## [ESERCIZI PROPOSTI]
(1) Riassumi l'estratto in due frasi.
(2) Secondo l'estratto, in che anno Pierpaolo Peraro è stato promosso in Regione?
(3) Trascrivi dall'estratto il passo che va da "Il resto è storia" fino a "Collegio dei Revisori.".

## [ESTRATTO DEL DOCUMENTO]
Entusiasmo, valori, disciplina, senso di responsabilità: la carriera del nostro vicepresidente Pierpaolo Peraro

Pubblicato da Matteo Lunardi il

Prosegue il viaggio alla scoperta dei maggiori protagonisti della nostra sezione: oggi andiamo a conoscere meglio Pierpaolo Peraro, che oltre a ricoprire il ruolo di vicepresidente è anche membro dell’organo tecnico in veste di designatore dalla juniores alla Seconda Categoria.

Pierpaolo Peraro, da assistente, con l’ex bomber di serie A Dario Hubner

«Il mio percorso inizia da molto lontano – confessa il diretto interessato – Sono diventato arbitro nel 1991, affacciandomi a questa realtà per pura e semplice curiosità. Facevo già parte del mondo del calcio ma a scuola ero uno “scansafatiche” e i genitori mi diedero una sorta di ultimatum per convincermi a dedicarmi completamente allo studio. Fu così che, con mio fratello, decisi di intraprendere questa avventura: diventare arbitro rappresenta una scelta un po’ atipica per un adolescente, ma alla prova dei fatti si è rivelato un viaggio decisamente appassionante. In un battibaleno ti ritrovi a vivere il calcio da una prospettiva del tutto diversa: inizi ad avere tante responsabilità, a dover gestire molte persone anche più grandi di te. Hai la sensazione di dover maturare in fretta e tirare fuori il carattere fin dal primo giorno».
L’ascesa di Pierpaolo è rapida e ricca di soddisfazioni: nel 1993 viene promosso in Regione e inizia una scalata che lo porterà fino in Eccellenza. Nel 2002 uno step di svolta: il passaggio da arbitro ad assistente, che lo porterà alla definitiva consacrazione.
«All’inizio ero un po’ titubante, ma poi mi sono entusiasmato e nel nuovo ruolo sono riuscito a dare il meglio di me stesso. Nel 2004 sono stato promosso in serie D e nel 2008 sono salito nell’agognata CAN PRO, restandoci fino al giugno del 2012. Un’esperienza bellissima, al termine della quale sono rientrato, per raggiunti limiti di età, sotto le direttive sezionali. Avevo ancora voglia di campo, fisicamente mi sentivo bene: così ho continuato ad arbitrare nei campionati giovanili fino al 2018, per poi affrontare e superare l’esame per diventare osservatore».
Il resto è storia recente, con il già citato ingresso nell’organo tecnico della sezione atestina e l’incarico di vicepresidente accettato nel 2020 in concomitanza con l’elezione del nuovo presidente Ilie Rizzato: nel curriculum di Pierpaolo figurano pure diversi anni da membro del Consiglio Direttivo sezionale e da presidente del Collegio dei Revisori.
«Il mondo dell’Aia, specialmente in sezione, è come una grande famiglia. Io e mio fratello siamo stati accolti benissimo sin dal primo giorno, incontrando lungo la nostra strada molte persone che ci hanno aiutato e ci hanno guidato, con professionalità e grande competenza. I ricordi più belli? La prima partita non si scorda mai. Era un campionato provinciale Esordienti, mi sono buttato nella mischia con mille pensieri e altrettante emozioni. Sugli spalti avevo i genitori e i nonni, una giornata memorabile e indelebile. Al secondo posto direi il debutto in C/1, a Crema, nel settembre del 2009: in tribuna c’era il mio designatore, la tensione era alle stelle, ma anche lì andò tutto molto bene».

## [VOCI]
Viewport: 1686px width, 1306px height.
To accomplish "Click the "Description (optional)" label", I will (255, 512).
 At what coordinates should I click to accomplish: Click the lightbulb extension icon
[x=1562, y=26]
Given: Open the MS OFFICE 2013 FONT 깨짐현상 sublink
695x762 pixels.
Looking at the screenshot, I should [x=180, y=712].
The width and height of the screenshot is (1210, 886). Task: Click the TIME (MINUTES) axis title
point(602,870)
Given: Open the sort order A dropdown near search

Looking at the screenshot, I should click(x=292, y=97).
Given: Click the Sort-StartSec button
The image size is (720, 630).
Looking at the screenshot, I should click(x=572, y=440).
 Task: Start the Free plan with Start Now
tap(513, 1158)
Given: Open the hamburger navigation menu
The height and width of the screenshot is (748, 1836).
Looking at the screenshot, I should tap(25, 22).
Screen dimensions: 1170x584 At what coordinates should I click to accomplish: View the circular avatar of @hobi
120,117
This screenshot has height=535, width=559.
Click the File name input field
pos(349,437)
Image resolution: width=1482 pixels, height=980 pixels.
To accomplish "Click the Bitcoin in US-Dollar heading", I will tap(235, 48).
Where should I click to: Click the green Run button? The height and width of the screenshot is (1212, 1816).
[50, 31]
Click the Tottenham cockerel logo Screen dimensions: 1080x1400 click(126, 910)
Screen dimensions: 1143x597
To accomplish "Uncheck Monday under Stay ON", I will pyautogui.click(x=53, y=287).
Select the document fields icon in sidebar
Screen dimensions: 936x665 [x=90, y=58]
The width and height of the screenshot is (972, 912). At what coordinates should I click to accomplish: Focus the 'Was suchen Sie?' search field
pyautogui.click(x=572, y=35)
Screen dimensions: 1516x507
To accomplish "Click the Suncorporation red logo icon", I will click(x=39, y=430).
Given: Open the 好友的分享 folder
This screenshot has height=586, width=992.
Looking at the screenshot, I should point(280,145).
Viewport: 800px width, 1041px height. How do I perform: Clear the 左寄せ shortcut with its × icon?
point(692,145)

## [RISULTATI]
(1) Pierpaolo Peraro, vicepresidente della sezione e designatore nell'organo tecnico, è diventato arbitro nel 1991 e nel 2002 è passato al ruolo di assistente, salendo in serie D nel 2004 e nella CAN PRO, dove è rimasto dal 2008 al 2012. Ha poi arbitrato nei campionati giovanili fino al 2018, ha superato l'esame da osservatore e nel 2020 ha accettato l'incarico di vicepresidente.

(2) Nel 1993.

(3)
Il resto è storia recente, con il già citato ingresso nell’organo tecnico della sezione atestina e l’incarico di vicepresidente accettato nel 2020 in concomitanza con l’elezione del nuovo presidente Ilie Rizzato: nel curriculum di Pierpaolo figurano pure diversi anni da membro del Consiglio Direttivo sezionale e da presidente del Collegio dei Revisori.